Gen. Bantu Holomisa, the Pretoria-trained leader of the nominally-independent homeland of Transkei, told the Monitor that he received the signal message anonymously through the mail. The military has not disputed the authenticity of the document.

General Holomisa says he was not satisfied with De Klerk's response and was calling for a delegation of international jurists to probe the role of the State Security Council in political assassinations.

"It is quite clear that if two top military officers can discuss an assassination on the telephone and record the contents that you are dealing with a state policy which was sanctioned at the highest level," Holomisa says.

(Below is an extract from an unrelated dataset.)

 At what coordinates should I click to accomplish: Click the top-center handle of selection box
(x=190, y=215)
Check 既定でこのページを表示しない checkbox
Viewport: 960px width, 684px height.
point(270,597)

He adds that the investigation must include all those serving on the council at the time, including the present justice minister, Kobie Coetsee, Foreign Minister Roelof Botha, and Minister of State Affairs Gerrit Viljoen. Eliminating activists

"There is mounting, incontrovertible evidence that the state is fomenting violence among blacks," Holomisa says. "The practice of eliminating political activists continues unabated today."

Meanwhile, in a snap debate in Parliament May 11, it was revealed that a former minister of the ill-fated Department of Development Aid, Dr. Viljoen, was warned four years ago by a government-appointed ombudsman to launch a probe into the department. He declined to do so.

Viljoen, who was shifted from his key post of Minister of Constitutional Planning by De Klerk last week and made Minister of State Affairs, is widely regarded as the architect of De Klerk's constitutional reforms.

De Klerk has been widely criticized for holding the judicial report on the Department of Development Aid for six months before making it public.

His critics argue that he has allowed hundreds of corrupt officials to be appointed to other positions in the civil service.